Last night, I received the kind of phone call that wrenches your gut, spins your mind into a maelstrom of what if’s, and breaks your heart into a million pieces. A friend called to see if we’d seen her 13-year-old daughter, she wasn’t home. It was past midnight.

We live on property that abuts their property. The daughter, J., used to walk over to see my daughter A. when they were in girl scouts together. The state police and the father and older brother were out searching; the mother was calling everyone she could think of who might have seen J.

As a mother of three daughters, I know that fear. It’s a heart-stopping surreal fear for someone you love more than life itself, and when you don’t know where they are, or what’s happening to them, life as we know it goes into something resembling an Escher painting more than life as before.

This is the kind of situation that challenges us to our very highest self. How do we continue to function without dissolving into constant puddles of tears? How do we not let our fears take over our mind, filling it with negativity and drawing to us the worst of our fears? How can we continue to picture a child returning healthy and safe, when we don’t know where she is, what’s happening to her?

Please join me in envisioning J. safe at home, surrounded by a loving family.
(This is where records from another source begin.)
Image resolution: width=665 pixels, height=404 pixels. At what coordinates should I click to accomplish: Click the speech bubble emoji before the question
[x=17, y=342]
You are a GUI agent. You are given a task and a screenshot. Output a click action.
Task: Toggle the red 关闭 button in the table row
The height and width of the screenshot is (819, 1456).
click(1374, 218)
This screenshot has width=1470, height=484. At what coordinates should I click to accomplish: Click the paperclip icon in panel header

And go find your children, hug them, tell them you love them, and surround yourself and your family with visions of safety and joy.


God, make me brave for life: oh, braver than this.
Let me straighten after pain, as a tree straightens after the rain,
Shining and lovely again.
God, make me brave for life; much braver than this.
As the blown grass lifts, let me rise
From sorrow with quiet eyes,
Knowing Thy way is wise.
God, make me brave, life brings
Such blinding things.
Help me to keep my sight;
Help me to see aright
That out of dark comes light.
~ Author Unknown

1 comment:

Robin Slaw said...

UPDATE:
J. was found in the wee hours of the morning, having walked the eight or so miles into town. The family has started counseling, and I hope will learn to grow together as a family again.